**Work required**. Take every line of the material below that includes the string "agent" and copy it out.

**Records to use**.
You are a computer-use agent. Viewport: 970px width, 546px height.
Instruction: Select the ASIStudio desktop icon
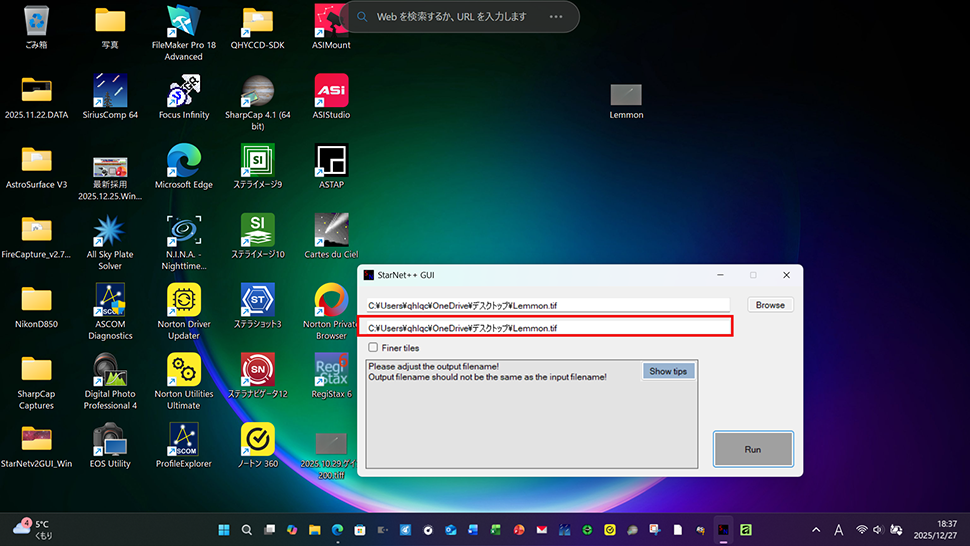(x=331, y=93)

* * *

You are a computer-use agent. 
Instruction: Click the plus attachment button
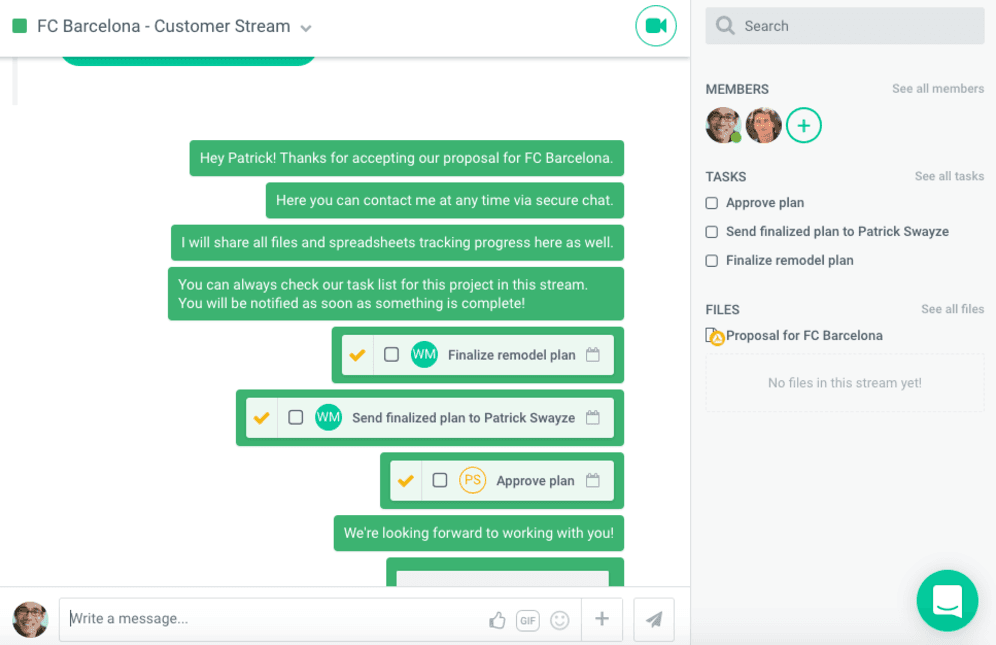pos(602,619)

**Solution**.
You are a computer-use agent. Viewport: 970px width, 546px height.
You are a computer-use agent. 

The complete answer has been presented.